* Start Text extract *
This is an excerpt from the book Meetings, by Default or by Design, conceived and written by Mike van der Vijver and Eric de Groot. It is a workbook with 100+ upgrades and enhancements for all those who desire better meetings and events.

Summary
By default

Your organisation has decided to hold a meeting for a certain purpose and to achieve certain goals. One of the first things you do is put a team of people together who will organise it. This project team includes both content and production-focused members. Their proposals and decisions for the programme come from their perceptions about content and execution, further shaped by the organisation’s leaders, sometimes an advisory committee and satisfaction surveys.

What you are missing

The programme aims to achieve the stated objectives through the mindset of the project team. However, because it is based for the most part on input from the project team, it falls short on the participant perspective.

Input from participants adds essential insights into the ways in which the meeting and its participants must achieve the goals. It also provides the organisers insights into the participants’ own objectives for the meeting. Good meeting programmes incorporate both.

By design

Have someone conduct at least six in-depth interviews with future participants. Ask the interviewees what they themselves want to get from the meeting as well as their views on organisational goals. Make sure the interviews are broad, open conversations. Once you start doing them, you should quickly extend the practice to all your meetings.

A giant leap forward is to organise sessions and whole meetings in which the content is entirely participant-generated. Participants decide what is relevant to them about a certain topic. As an organiser, you step back and offer participants a simple process that helps them navigate the session, while you facilitate all the necessary support. That’s all.

Getting started the right way

Case: Global fine chemicals company, Amsterdam, the Netherlands

They’re all there: the CEO, the Head of Events, the Strategy Officer, the Head of Corporate Communications and a young, talented member of the events team.

Three questions are on the table: What is the experience the event should offer participants? Which behaviour should it strengthen? And consequently, which content is required?

The lean methodology helps these executives with an engineering background to do something they rarely need to: making soft skills and processes measurable and manageable.

At the end of the inception meeting, everyone knows what they’re up for. The CEO can now hand over the content of the event to his colleagues, and the event team can focus on organisational issues. Designing the programme is lightning fast. Three months later, participants experience the logic in the programme.

“Make sure that thinking in terms of participant perspectives and participant outcomes becomes the new default in the way you create your events”

By default

The project team members are all smiles. Their enthusiasm almost bursts out of the little room where they are holding their preparatory meeting. The board has just agreed with their proposal to go for an all-staff meeting! They have endorsed the objectives and cleared the budget. So now the team can speed ahead.

Typically, most meetings start with a project team that is going to make the meeting happen. Once the meeting is on the organisation’s radar, the project team needs to get started for real. It is the driving force and its ideas, fine-tuned with those of the managers or the board, will give shape to the event. They submit proposals of what needs to happen during the meeting to the ultimate decision-makers or, in many cases, they actually make those decisions themselves.

The project team tends to consist of two kinds of people: those responsible for the content and those who do the practical things – the people who deliver operations and production. The latter are doers. They itch to get started. And in order to get started they need a blueprint of the programme and everything it implies. That way, they can get their hands dirty, draft a budget, start looking for a destination and a venue, etcetera.
* End Text extract *
→ Job 1: Reproduce the passage of the meeting design excerpt between "The programme aims" and "all your meetings.", inclusive.
→ Job 2: List the people the meeting design excerpt names as present at the inception meeting of the global fine chemicals company.
→ Job 3: According to the meeting design excerpt, how many in-depth interviews with future participants should be conducted at a minimum?
* Start Information provided *
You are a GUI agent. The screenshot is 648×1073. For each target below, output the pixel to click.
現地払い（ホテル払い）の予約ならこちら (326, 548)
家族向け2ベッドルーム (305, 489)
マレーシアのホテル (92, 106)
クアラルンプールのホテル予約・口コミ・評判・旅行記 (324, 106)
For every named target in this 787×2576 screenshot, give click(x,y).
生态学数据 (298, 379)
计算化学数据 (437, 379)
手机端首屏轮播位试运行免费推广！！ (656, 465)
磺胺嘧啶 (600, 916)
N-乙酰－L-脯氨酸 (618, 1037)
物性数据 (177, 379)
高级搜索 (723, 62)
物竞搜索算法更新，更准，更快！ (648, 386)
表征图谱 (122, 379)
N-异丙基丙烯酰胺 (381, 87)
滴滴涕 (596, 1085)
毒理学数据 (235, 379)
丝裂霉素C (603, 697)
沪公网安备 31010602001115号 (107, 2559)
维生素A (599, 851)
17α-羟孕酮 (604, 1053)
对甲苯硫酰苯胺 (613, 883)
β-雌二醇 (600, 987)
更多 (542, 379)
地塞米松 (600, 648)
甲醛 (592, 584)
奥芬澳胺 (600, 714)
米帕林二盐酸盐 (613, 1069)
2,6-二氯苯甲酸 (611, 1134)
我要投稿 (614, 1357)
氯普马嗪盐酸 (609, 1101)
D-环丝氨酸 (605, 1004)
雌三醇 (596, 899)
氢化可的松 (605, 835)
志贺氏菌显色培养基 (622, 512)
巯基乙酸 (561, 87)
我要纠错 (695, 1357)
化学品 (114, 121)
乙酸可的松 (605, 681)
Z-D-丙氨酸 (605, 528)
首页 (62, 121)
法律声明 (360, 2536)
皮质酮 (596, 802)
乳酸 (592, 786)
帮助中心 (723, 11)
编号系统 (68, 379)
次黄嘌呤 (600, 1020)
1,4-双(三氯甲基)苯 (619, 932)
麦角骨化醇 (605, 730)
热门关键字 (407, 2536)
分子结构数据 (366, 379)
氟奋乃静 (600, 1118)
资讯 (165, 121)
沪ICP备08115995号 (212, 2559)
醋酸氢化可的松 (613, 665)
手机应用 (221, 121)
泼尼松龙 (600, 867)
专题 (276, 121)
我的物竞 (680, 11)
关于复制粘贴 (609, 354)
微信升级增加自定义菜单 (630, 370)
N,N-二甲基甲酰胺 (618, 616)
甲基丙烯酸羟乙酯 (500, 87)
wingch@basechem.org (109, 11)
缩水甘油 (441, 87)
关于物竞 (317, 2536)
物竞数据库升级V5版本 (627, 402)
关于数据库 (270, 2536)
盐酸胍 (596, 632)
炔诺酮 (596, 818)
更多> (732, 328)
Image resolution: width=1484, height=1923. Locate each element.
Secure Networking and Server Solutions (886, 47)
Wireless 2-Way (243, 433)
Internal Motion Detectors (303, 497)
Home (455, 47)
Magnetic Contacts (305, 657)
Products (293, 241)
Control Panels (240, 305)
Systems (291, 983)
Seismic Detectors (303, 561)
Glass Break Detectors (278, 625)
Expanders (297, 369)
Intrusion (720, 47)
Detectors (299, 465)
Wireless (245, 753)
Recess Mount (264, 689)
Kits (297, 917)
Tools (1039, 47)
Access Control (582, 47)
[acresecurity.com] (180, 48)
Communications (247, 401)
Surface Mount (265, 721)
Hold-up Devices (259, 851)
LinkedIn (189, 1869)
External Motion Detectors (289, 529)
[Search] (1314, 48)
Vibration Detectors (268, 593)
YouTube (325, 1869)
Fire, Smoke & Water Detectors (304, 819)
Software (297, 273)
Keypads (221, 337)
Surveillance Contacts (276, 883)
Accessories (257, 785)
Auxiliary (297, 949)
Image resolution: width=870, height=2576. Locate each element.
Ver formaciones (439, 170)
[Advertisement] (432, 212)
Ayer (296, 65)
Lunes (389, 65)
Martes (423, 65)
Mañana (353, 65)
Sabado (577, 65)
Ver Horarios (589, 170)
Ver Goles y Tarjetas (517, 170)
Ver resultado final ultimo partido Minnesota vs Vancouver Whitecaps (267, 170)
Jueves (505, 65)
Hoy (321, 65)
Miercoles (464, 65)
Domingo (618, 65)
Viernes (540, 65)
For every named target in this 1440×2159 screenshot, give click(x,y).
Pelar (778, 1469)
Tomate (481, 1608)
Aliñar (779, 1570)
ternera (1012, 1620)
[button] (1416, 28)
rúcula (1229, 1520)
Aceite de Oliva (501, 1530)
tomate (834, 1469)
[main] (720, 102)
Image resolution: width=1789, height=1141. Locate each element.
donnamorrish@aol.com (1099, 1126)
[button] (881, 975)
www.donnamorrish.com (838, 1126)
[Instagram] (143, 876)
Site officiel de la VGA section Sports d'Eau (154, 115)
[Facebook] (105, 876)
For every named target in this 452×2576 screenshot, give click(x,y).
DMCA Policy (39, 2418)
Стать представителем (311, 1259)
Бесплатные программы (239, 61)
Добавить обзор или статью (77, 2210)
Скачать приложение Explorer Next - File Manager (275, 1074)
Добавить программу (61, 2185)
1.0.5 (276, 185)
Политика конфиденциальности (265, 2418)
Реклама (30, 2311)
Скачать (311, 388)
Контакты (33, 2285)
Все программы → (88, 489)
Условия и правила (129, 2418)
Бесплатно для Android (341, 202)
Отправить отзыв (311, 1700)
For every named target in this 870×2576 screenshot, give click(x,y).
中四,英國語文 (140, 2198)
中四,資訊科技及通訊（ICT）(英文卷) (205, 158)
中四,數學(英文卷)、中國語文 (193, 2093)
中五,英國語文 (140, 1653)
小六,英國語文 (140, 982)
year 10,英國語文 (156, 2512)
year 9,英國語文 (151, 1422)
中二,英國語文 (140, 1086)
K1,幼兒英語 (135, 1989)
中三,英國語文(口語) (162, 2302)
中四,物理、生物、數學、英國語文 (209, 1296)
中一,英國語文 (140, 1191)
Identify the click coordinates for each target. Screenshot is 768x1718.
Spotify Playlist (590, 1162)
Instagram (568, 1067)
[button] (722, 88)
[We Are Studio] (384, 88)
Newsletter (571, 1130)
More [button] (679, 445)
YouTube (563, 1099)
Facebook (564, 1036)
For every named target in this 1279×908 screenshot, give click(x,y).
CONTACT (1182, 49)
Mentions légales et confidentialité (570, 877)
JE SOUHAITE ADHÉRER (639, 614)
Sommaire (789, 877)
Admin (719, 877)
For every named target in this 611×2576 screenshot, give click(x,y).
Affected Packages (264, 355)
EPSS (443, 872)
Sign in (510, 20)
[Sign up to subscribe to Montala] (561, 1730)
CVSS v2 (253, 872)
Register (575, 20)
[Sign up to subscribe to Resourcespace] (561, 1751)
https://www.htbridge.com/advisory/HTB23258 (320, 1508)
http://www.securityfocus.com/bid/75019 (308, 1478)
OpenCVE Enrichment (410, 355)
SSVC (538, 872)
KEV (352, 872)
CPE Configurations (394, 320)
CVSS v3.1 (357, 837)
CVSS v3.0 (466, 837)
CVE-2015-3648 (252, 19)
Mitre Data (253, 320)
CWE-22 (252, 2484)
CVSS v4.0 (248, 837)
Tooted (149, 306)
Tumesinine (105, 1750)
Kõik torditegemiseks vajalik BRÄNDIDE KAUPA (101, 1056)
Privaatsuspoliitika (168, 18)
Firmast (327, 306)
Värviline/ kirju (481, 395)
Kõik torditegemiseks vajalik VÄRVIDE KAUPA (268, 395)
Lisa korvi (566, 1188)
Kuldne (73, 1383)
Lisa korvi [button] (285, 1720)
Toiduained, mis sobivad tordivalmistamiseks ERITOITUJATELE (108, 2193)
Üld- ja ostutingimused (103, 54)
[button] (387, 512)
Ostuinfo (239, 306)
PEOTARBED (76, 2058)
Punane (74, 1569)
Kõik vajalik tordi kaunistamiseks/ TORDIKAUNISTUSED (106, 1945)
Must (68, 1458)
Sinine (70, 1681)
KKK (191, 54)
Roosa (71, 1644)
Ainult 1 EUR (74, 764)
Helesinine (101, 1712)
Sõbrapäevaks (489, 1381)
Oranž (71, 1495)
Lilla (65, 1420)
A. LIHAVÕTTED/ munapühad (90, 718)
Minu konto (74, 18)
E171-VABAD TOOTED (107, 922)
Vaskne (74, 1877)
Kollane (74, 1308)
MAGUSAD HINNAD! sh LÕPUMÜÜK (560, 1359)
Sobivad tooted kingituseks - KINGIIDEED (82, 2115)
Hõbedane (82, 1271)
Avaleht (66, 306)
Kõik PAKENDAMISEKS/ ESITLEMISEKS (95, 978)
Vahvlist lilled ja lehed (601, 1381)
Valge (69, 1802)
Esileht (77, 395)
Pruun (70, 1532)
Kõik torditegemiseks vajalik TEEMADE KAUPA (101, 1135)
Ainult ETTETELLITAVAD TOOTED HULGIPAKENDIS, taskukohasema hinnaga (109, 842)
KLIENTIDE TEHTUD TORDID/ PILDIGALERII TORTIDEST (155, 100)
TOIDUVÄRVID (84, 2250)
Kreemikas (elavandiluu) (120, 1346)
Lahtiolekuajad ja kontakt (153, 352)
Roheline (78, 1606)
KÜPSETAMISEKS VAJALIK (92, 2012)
* End Information provided *
→ Exercise answer 1:
The programme aims to achieve the stated objectives through the mindset of the project team. However, because it is based for the most part on input from the project team, it falls short on the participant perspective.

Input from participants adds essential insights into the ways in which the meeting and its participants must achieve the goals. It also provides the organisers insights into the participants’ own objectives for the meeting. Good meeting programmes incorporate both.

By design

Have someone conduct at least six in-depth interviews with future participants. Ask the interviewees what they themselves want to get from the meeting as well as their views on organisational goals. Make sure the interviews are broad, open conversations. Once you start doing them, you should quickly extend the practice to all your meetings.

→ Exercise answer 2:
- The CEO
- The Head of Events
- The Strategy Officer
- The Head of Corporate Communications
- A young, talented member of the events team

→ Exercise answer 3: At least six.